WHAT THE TASK REQUIRES: The entries are to be given back verbatim; no picture is to be copied.

[Pixel coordinate grounding data]
□ □ □ □ □ □ □
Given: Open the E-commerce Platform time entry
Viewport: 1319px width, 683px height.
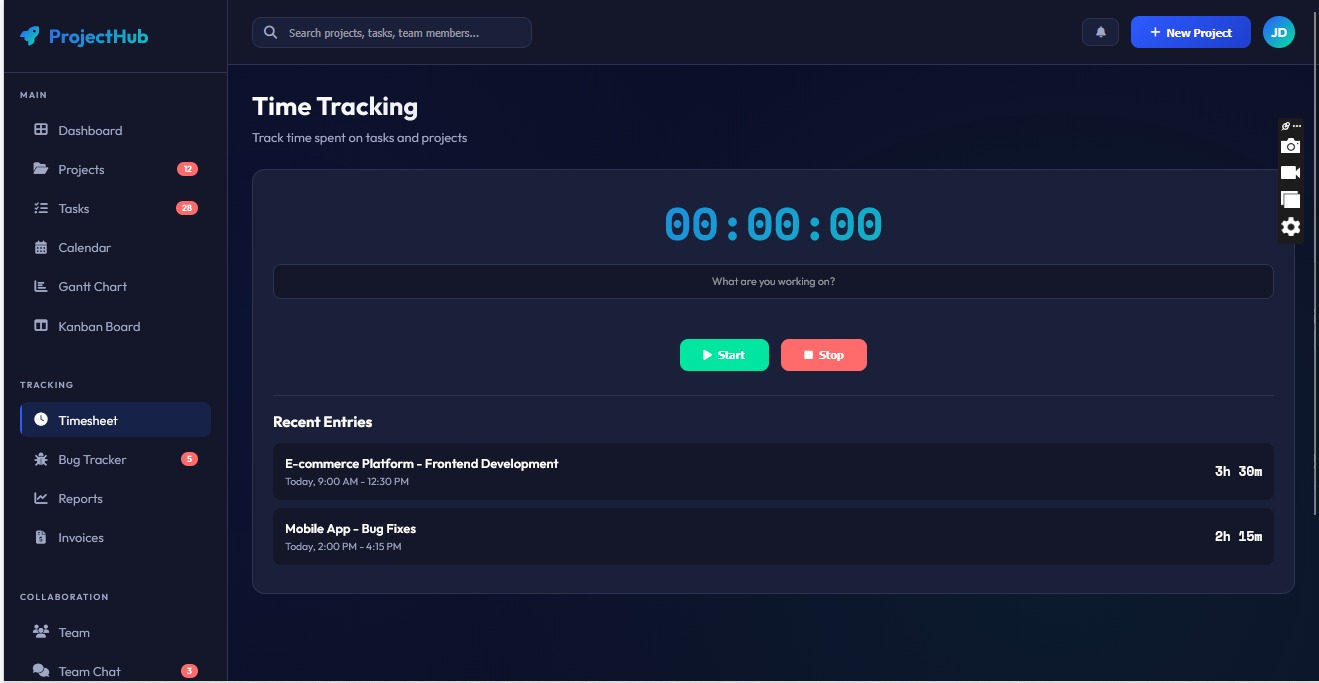Looking at the screenshot, I should [773, 472].
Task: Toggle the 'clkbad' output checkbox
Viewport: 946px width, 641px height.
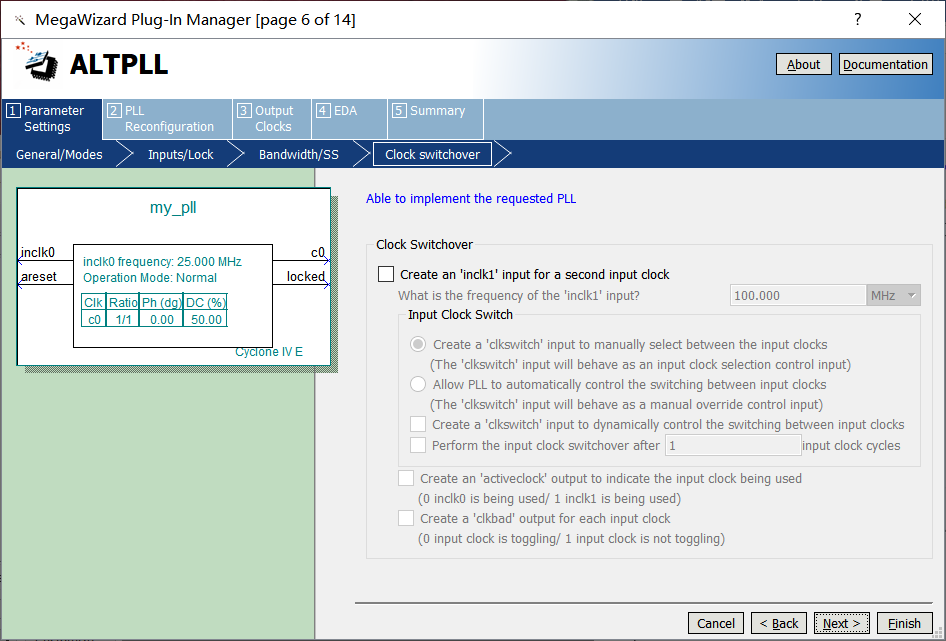Action: coord(406,519)
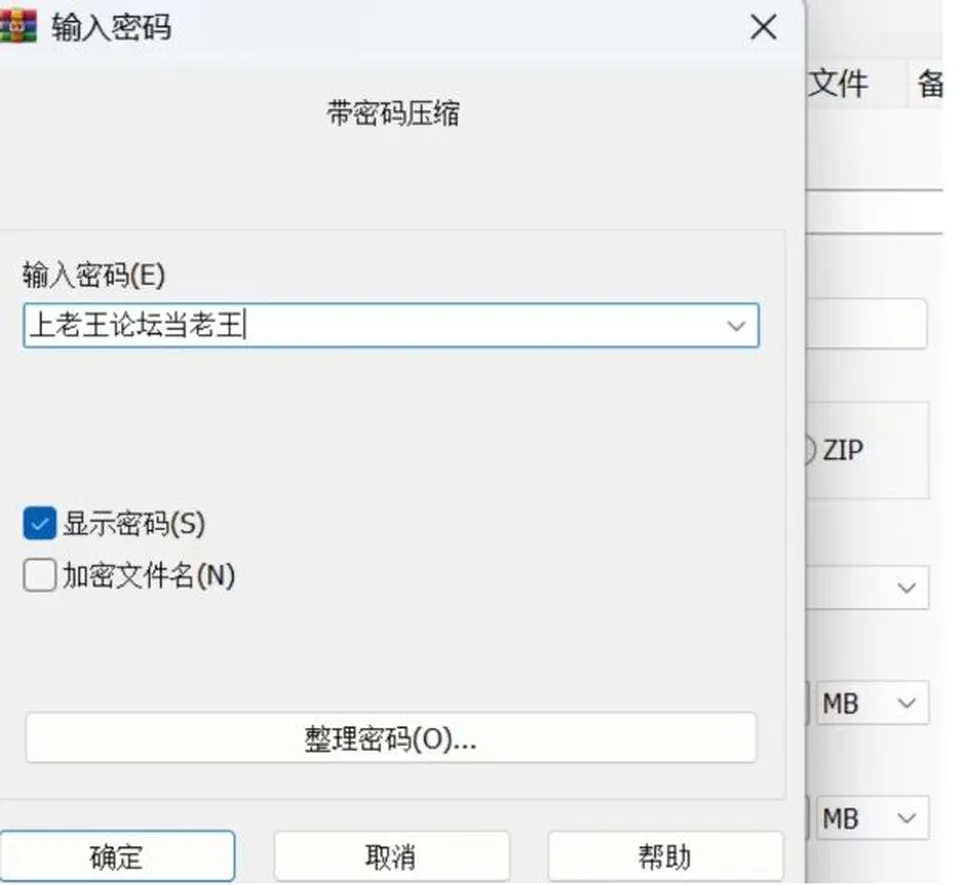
□ □ □ □ □ □ □
TASK SOLUTION:
Given: Open the E-commerce Platform time entry
Viewport: 1319px width, 683px height.
Looking at the screenshot, I should [773, 472].
Task: Toggle the 'clkbad' output checkbox
Viewport: 946px width, 641px height.
Action: coord(406,519)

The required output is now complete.